DATE OF SERVICE: MM/DD/YYYY
CHIEF COMPLAINT: Abdominal discomfort.
HISTORY OF PRESENT ILLNESS: The patient is a (XX)-year-old woman with multiple medical problems, including hypertension, high cholesterol, gastroesophageal reflux disease, incontinence, allergies, back pain, morbid obesity, and recent evaluation of the eyes who comes in for evaluation of abdominal discomfort.
The patient states that the symptoms started in the fall. The reason why she is here is because they seem more frequent and persistent. She states that she would have these sporadic episodes of diffuse abdominal discomfort, which would last anywhere from one to two hours associated with nausea. She had vomiting with it as well and then it would just go away. She might not have it for days or weeks and then it would just come back out of nowhere.
She had an episode today and then she had it three days ago. She feels it is just getting worse, and she is getting concerned. She does not have diarrhea, but she did have episodes of vomiting. It is not severe, but she definitely has the discomfort. Nothing makes it better. Nothing makes it worse. She does not feel that it is associated with food. It will just come, stay with her for a few hours, make her sick, and then it would go away.

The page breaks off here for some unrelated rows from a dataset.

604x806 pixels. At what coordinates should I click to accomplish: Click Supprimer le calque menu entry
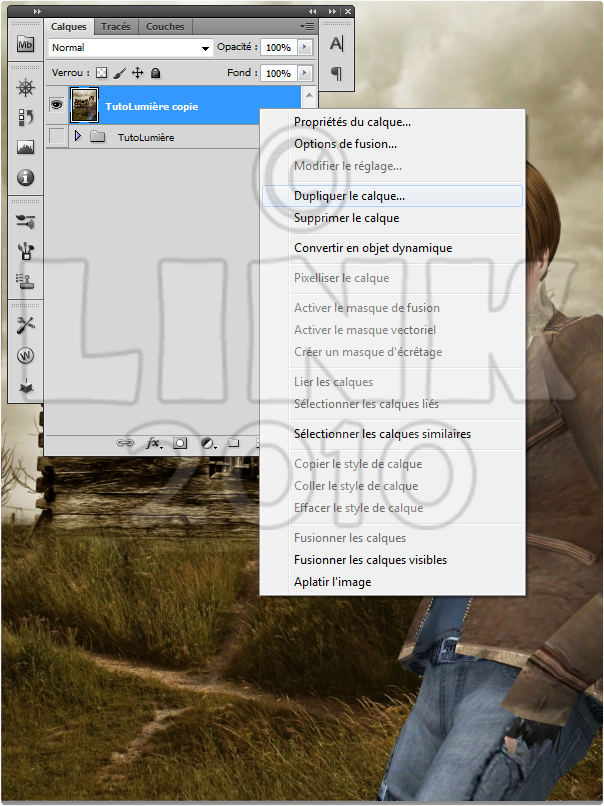coord(346,218)
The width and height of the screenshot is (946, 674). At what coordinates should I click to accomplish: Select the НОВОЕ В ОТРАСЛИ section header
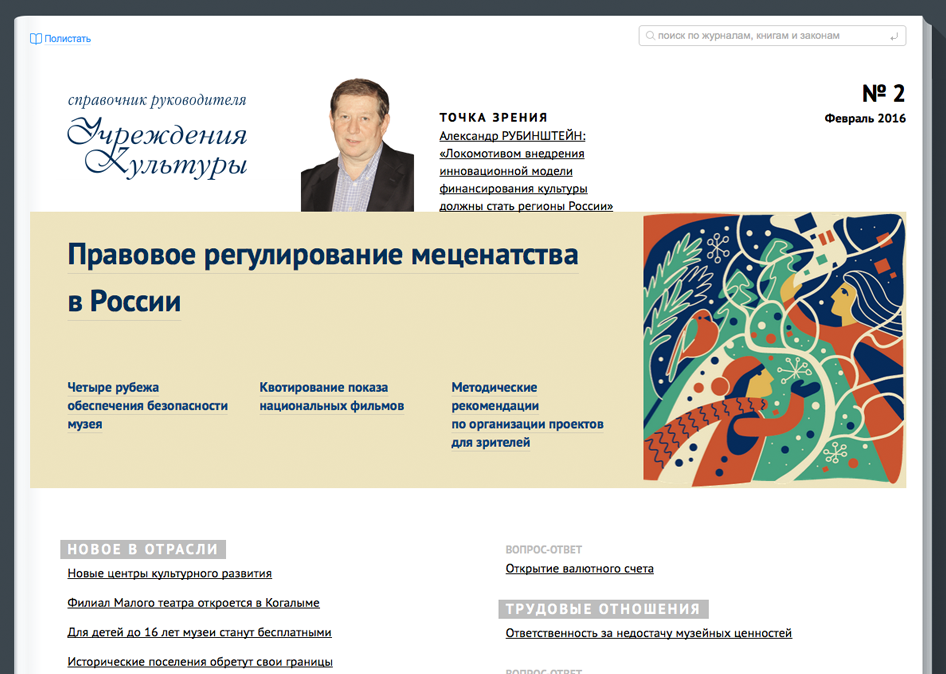pyautogui.click(x=143, y=549)
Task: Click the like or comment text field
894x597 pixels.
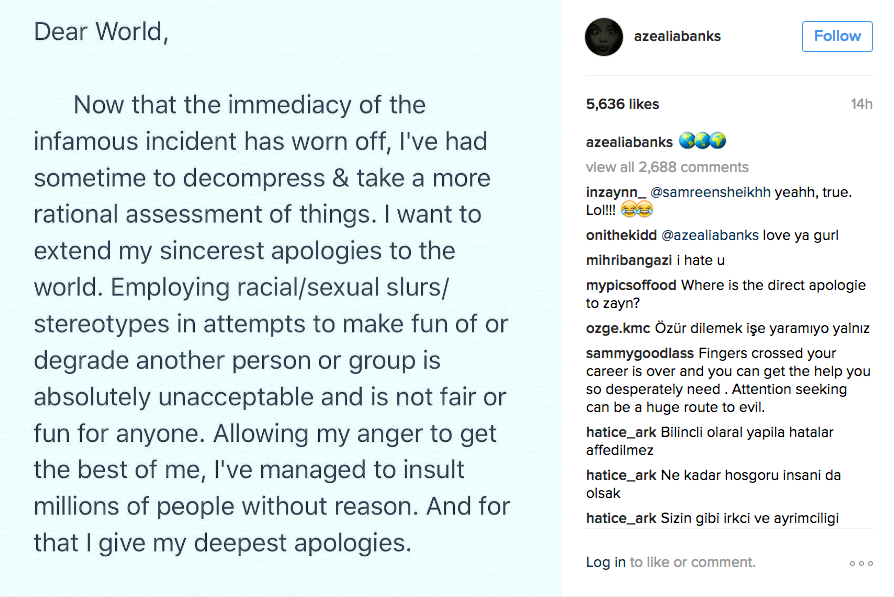Action: (691, 562)
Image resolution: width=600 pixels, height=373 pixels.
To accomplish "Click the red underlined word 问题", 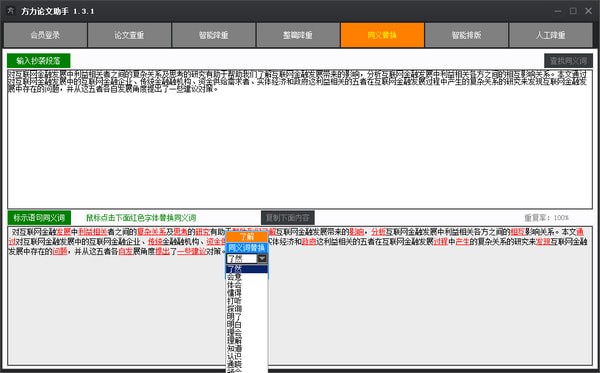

PAST MEDICAL HISTORY: Hypertension, high cholesterol, gastroesophageal reflux disease, incontinence, allergies, back pain, and obesity.
MEDICATIONS: Atenolol 100 mg daily, doxazosin 4 mg daily, Dyazide 25 mg, omeprazole 20 mg, Lipitor 20 mg, Flonase, doxycycline 100 mg daily since late summer, multivitamin, iron, Probiotica, and Lasix.
PHYSICAL EXAMINATION: Blood pressure 140/82, heart rate 78. In general, she is not in acute distress, but she is a little fatigued appearing. Heart: S1, S2. Lungs are clear. Abdomen: Obese. She has bowel sounds. She did have some diffuse tenderness to palpation in her lower abdomen.
ASSESSMENT AND PLAN: The patient is a (XX)-year-old woman who comes in for evaluation of abdominal discomfort. The abdominal discomfort has been present for months, getting more frequent, associated with some nausea and vomiting. No diarrhea. Not related to food. The patient already had a cholecystectomy.
Differential diagnosis would include gastritis, side effects of the doxycycline, possibly colitis. For now, we will take a CT of the abdomen and pelvis. We will change her Prilosec to Nexium.
The patient is also going to discuss it with her doctor to try to substitute the doxycycline with a different antibiotic or possibly put it on hold. If it turns out that the patient feels better off the antibiotic, that would be reassuring to know the etiology of her symptoms. The patient states that unless it gets worse, she is willing to stay on the antibiotic and just bear with the symptoms.